第8話 まさか彼氏も恋愛脳!?

 最悪だ。想像しうるすべての中で最悪な展開だ。こんな王道は全く求めてないんだが……。


「教室で2人っきりで倒れこんで何をしてたのかな?」


 引きつった笑顔の国光先輩の表情はいつもの爽やかさでは無く怒りからくるドス黒いものに見えた。


 同じ笑顔でも場面によって捉え方がこんなにも違うんですね、勉強になります。


 予想だにしない国光先輩の登場と、思いの外大きかった光子の胸に少しばかり興奮して、俺の脳内は真っ白になっていた。


「あ! 国光先輩! 待たせてごめん! こいつと出会い頭にぶつかっちゃってさぁ。すぐ忘れ物見つけるから待ってて」


「お、おう……」


 はっ! よ、よくやったぞ光子! お前のその自分を客観的に見れない馬鹿さ加減が役に立つとは! 国光先輩も何もなかったんだ、って思ったに違いない!


「あった! 現代文の教科書! ごめんね待たせちゃって。行こ! じゃあね恋ちゃん!」


「ちよっと待って! 僕、恋次君と2人で少し話したいから先に行っててよ光子」


 光子は国光先輩の言う通り1人で階段を降りて行った。


 気まづい……。気まづすぎる! あんな事が起きた後に国光先輩と2人きりなんて。昨日家で話したばっかりなのに。

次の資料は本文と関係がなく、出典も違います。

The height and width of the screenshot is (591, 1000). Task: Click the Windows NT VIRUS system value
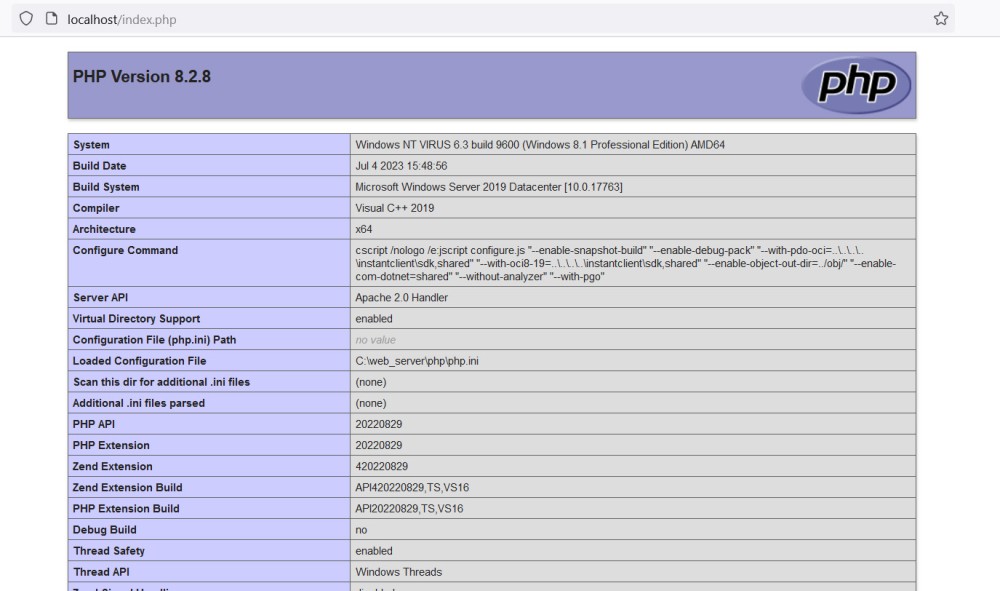(540, 145)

「恋次君、だから言ったでしょ。僕と光子は別れるべきだって」


 国光先輩の口角は上がったままだった。だが俺は国光先輩の目を見てゾッとした。


 目が全然笑ってねぇ!! むしろ正反対、今にも俺を殺しにかかって来そうな目をしてる……。


 俺はこの時、学が言っていた事を思い出していた。『国光先輩って中学の時、空手で全国大会出てるらしいね』


 あ、死んだな俺。


 サァーっと血の気が引いていく。


「あ、あのぉー、今さっきのは本当に偶然で……」


「うん、わかってるよ。昨日電話で光子とも話したんだ。光子は俺が好きだって」


 一途ですねぇー、先輩の彼女さん! リア充爆発しろとか妬んですんませんでしたぁーー!! 


「な、なら!!」


「でもね、やっぱり恋次君と光子の関係は少し気になっちゃうかな」


 ごめんなさいごめんなさいごめんなさい!! もうラッキースケベなんて一生起こしませんから。胸大きいとか微塵も思いませんからぁ!

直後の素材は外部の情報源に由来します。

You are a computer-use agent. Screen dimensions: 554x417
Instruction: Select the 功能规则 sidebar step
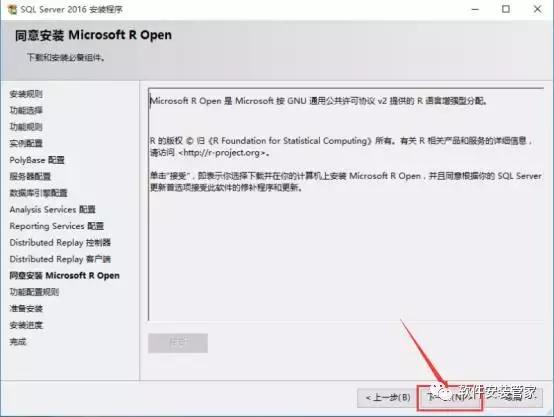[26, 127]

「だって、だってさぁ…………、あんなラッキースケベ現実であり得る!? ねぇどうやったらそんなラブコメの主人公みたいになれるの!? どうやったら美少女幼馴染ができるの!?」


「……へ!?」


 国光先輩は瞳を涙でいっぱいにしながら、俺に抱きついてそんな事を聞いてきた。


 ま、まさかこの人……、光子と同じくらい恋愛脳なのかぁーー!? 思い当たる節はいくつかある。そもそも名前に『光』の文字が入ってるだけの理由で運命を感じてる事、そしてそれを理由に光子に告白した事。

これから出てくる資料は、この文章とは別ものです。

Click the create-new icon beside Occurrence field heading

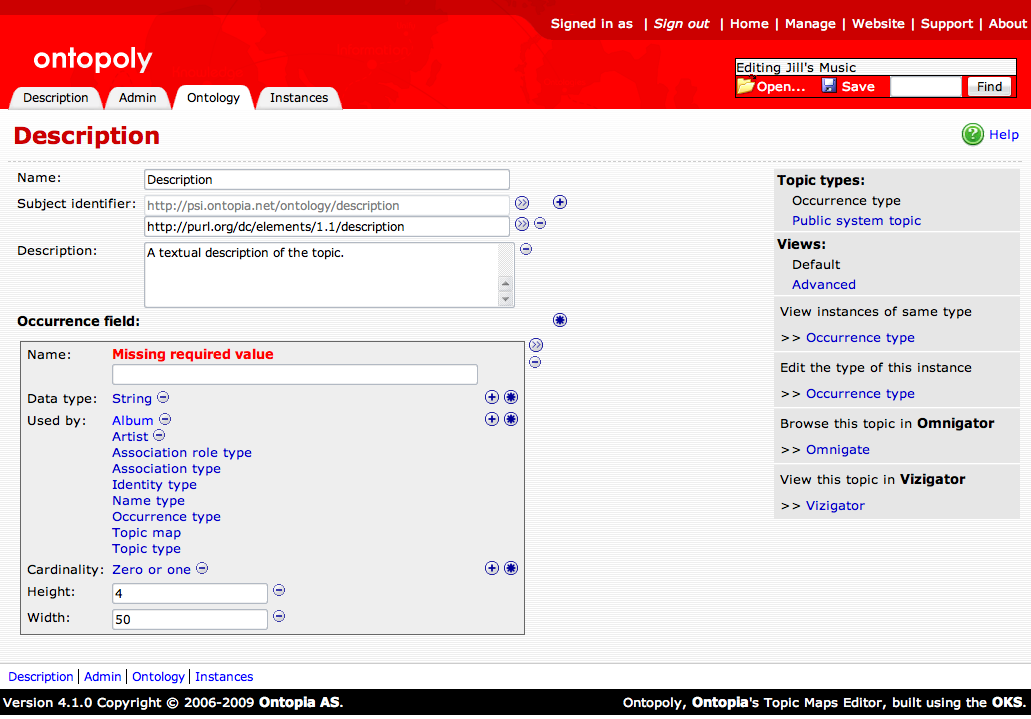click(560, 320)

「あ、あのぉー、先輩……。ちなみに何ですけど、昨日は何で雨の中1人、歩道で立ってたんですか?」


「え? だってそしたら、知らない美人お姉さんに『大丈夫?』って声かけられて悩み相談に乗ってもらえて、恋愛に発展するかなぁー、って」


 やっぱりそうだぁーー!! この人も尋常じゃない程の恋愛脳バカだ!! だから光子と付き合えたのか!


「い、いや。現実世界じゃそんな事ありえないですって。そもそも日本人はシャイな性格なんですから知らない人に声をかけられるなんて……」


「そ、そうなの!? もしかして恋次君って恋愛マスター? これから師匠って呼んでいいかな!?」


 何でそうなるんだよ! てか恋愛マスターって、童貞だぞ俺。


「と、とにかく! 光子をあんまり待たせるのも良くないと思うので、今日はもう帰りましょ?」

「そうか! 彼女を待たすのはあんまり良くないって事だね!? ありがとう師匠。これからもご教授お願いするよ!」


 こうして、俺は童貞ながら恋愛マスターと言う正反対の異名を2つ持つダブルフェイスの男となった。


 はぁー、殺されるのかと思ったー。あと、光子が持ち帰ったの現代文の教科書、後で取り返そ。